How to Read HDFS File in Java

Hadoop distributed file system (HDFS) can be accessed using native Java API provided by hadoop Java library. The following example uses FileSystem API to read an existing file in an hdfs folder. Before running the following Java program, ensure that the following values are changed as per your hadoop installation.

  • Modify the HDFS_ROOT_URL to point to the hadoop IPC endpoint. This can be copied from the etc/hadoop/core-site.xml file.
  • Modify the hdfs file path used in the program. The following program prints the file input.txt located in /user/jj hdfs folder. The default hdfs home folder is named as /user/<username>. Ensure that a file is already uploaded to the hdfs folder. To copy input.txt from your hadoop folder to the dfs You can use the command "bin/hadoop dfs -copyFromLocal input.txt .".

Prerequisites

  • Java 1.8+
  • Gradle 3.x+
  • Hadoop 2.x

How to Read an HDFS File Using Gradle Java Project

Step 1: Create a simple gradle java project using the following command. This assumes that gradle is already installed on your system.

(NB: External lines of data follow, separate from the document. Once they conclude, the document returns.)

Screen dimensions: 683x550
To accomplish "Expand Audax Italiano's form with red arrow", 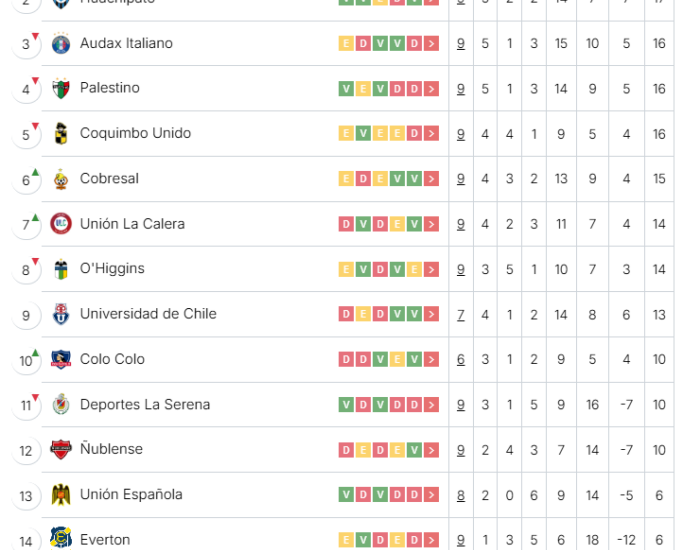I will (431, 44).
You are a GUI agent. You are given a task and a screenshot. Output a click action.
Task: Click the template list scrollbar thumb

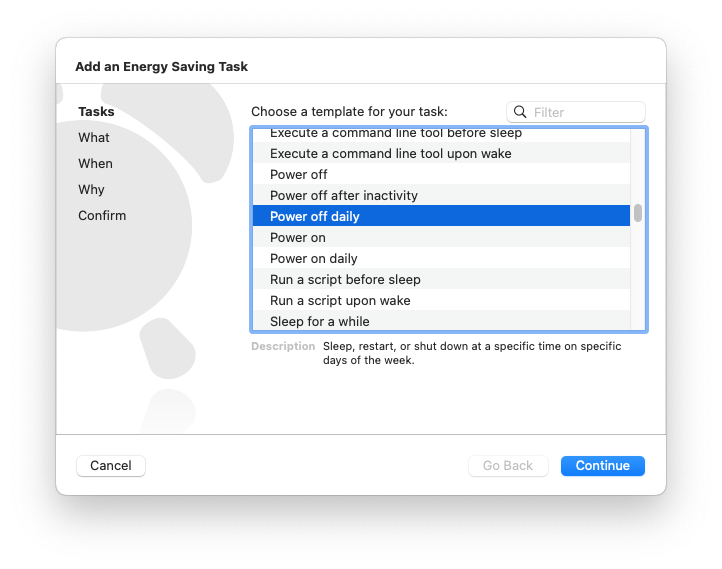click(638, 213)
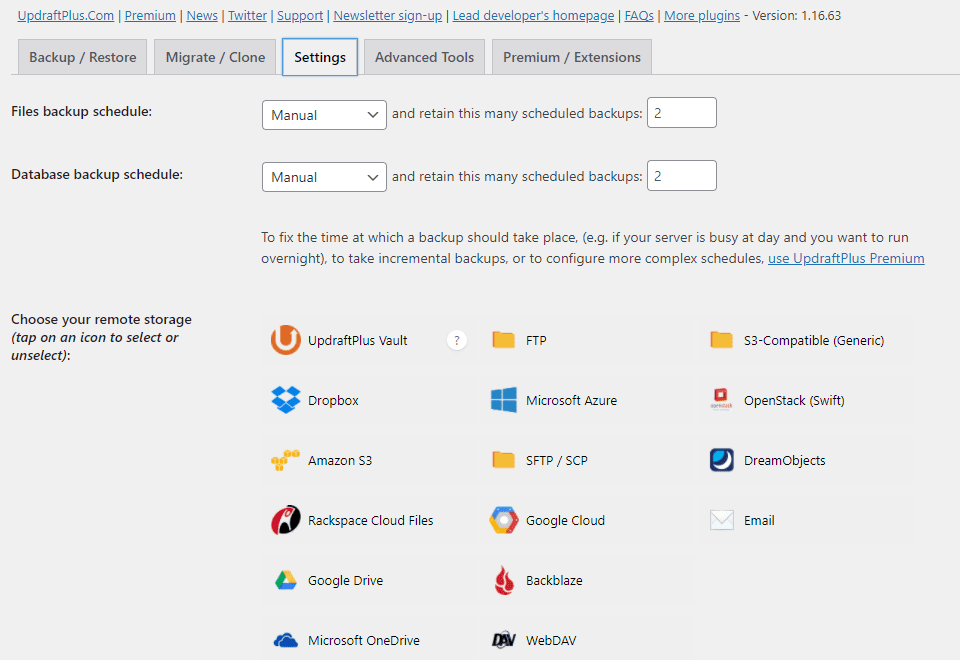Visit the Lead developer's homepage link
This screenshot has height=660, width=960.
533,15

gradle init --type java-application

Step 2: Replace the file build.gradle with the following,

apply plugin: 'java-library'
apply plugin: 'application'

mainClassName = "HDFSDemo"

jar {
	manifest {
		attributes 'Main-Class': "$mainClassName"
	}
}
repositories {
    jcenter()
}

dependencies {
	compile 'org.apache.hadoop:hadoop-client:2.7.3'
}

Note the dependency on hadoop 2.7.3. Update this value if you are working with a different hadoop server version.

Step 3: Add the Java class HDFSDemo.java to the src/main/java folder. Delete App.java and AppTest.java from the project folder.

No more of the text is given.